I think for traumatized people rules can feel like cages. The essence of true traumatic energy is being trapped. Neurologically, what happens when you trigger the fight or flight or shame/submission response and none are possible–when you can’t run, fight, or grovel–some part of your self collapses; some boundary fails; some flood is released which drowns some part of you.
For me personally, I struggle continually between my rational, rule making self, and some childish part of me which resists and sabotages my efforts. I think anyone who is ineffective at anything has something of this in them. I think it is very common.
Socialization is a tricky thing, and I think we still have not worked out the optimal way to do it. You can’t let three year olds run wild, or you get 33 year olds running wild in the streets.
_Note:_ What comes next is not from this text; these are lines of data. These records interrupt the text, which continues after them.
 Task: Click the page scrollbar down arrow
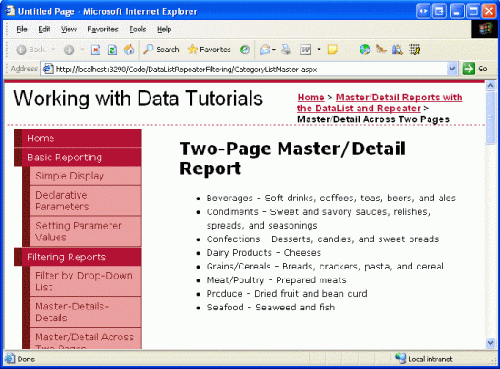(490, 343)
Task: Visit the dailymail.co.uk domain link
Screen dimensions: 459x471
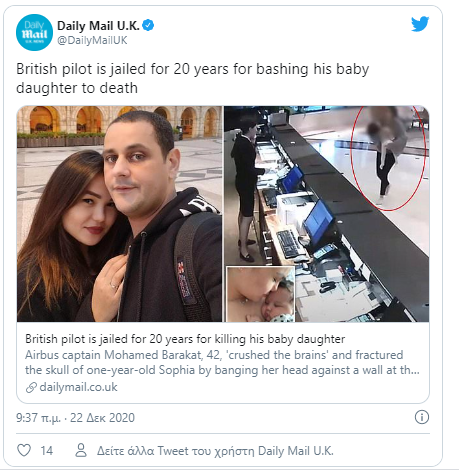Action: [x=78, y=387]
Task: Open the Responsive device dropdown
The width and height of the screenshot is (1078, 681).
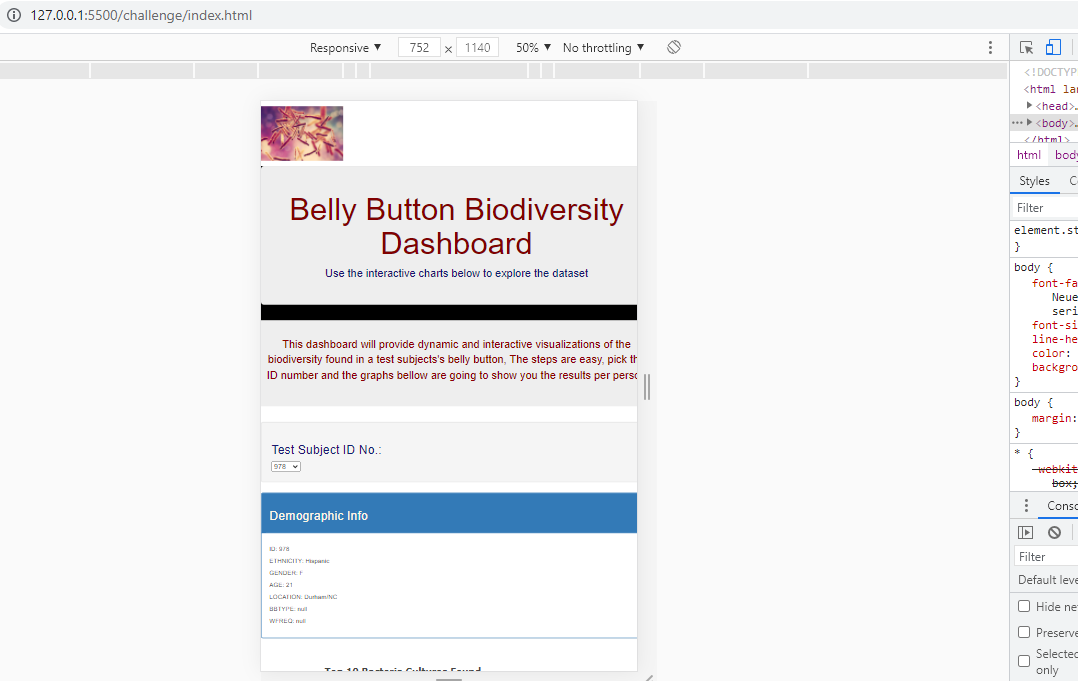Action: tap(344, 47)
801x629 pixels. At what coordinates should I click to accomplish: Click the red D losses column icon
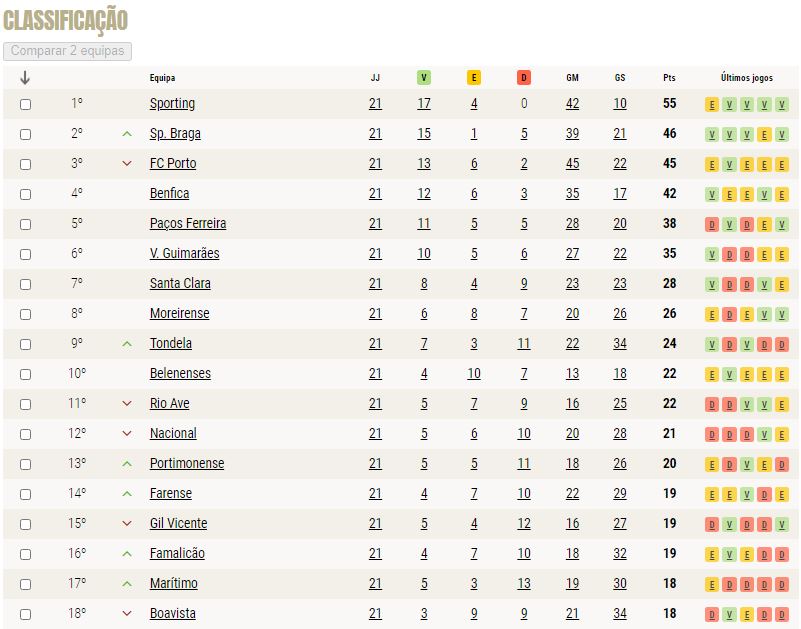point(524,78)
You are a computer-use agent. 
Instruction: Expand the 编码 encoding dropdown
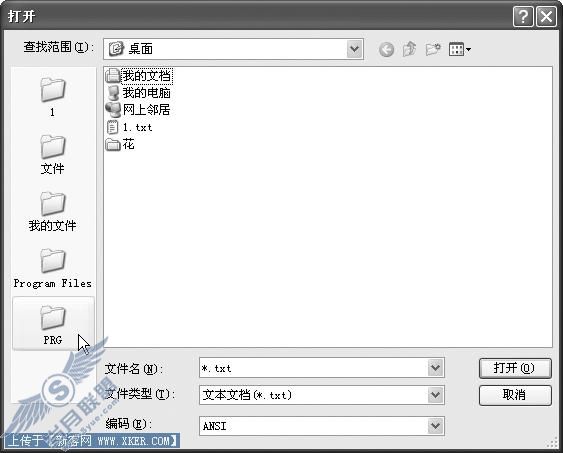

Look at your news: those kids were probably not spanked, and were probably not told no very often. This is what happens.
But conversely, if you beat the shit out of kids, they spend their lives shaking in the corner, emotionally. There is a middle way, the details of which would be a highly useful and fascinating topic of research for honest (they are manifestly not all honest; it is confusing to me why all therapists are not conservatives, since they all understand–or should understand–the value of personal agency and moral autonomy) psychologists to study.
But if the whole world feels like NO, then it is not unhealthy to scream FUCK YES!!! And this happens even if the no is reasonable ,and intrapsychically, even if it is in response to some rational, frontal cortex idea and plan.
My work continues. As I’ve said before, I think my particular life task is to understand the nature of evil–how it arises, what it is, and most importantly how it is healed, and prevented in the first place. Perhaps, as Lao Tzu implicitly taught, history began with the emergence of evil. In this time, when so much has happened, so much learned, and so many possibilities are present, it is past time we completed that loop consciously, and returned to our beginnings, but this time with awareness and control.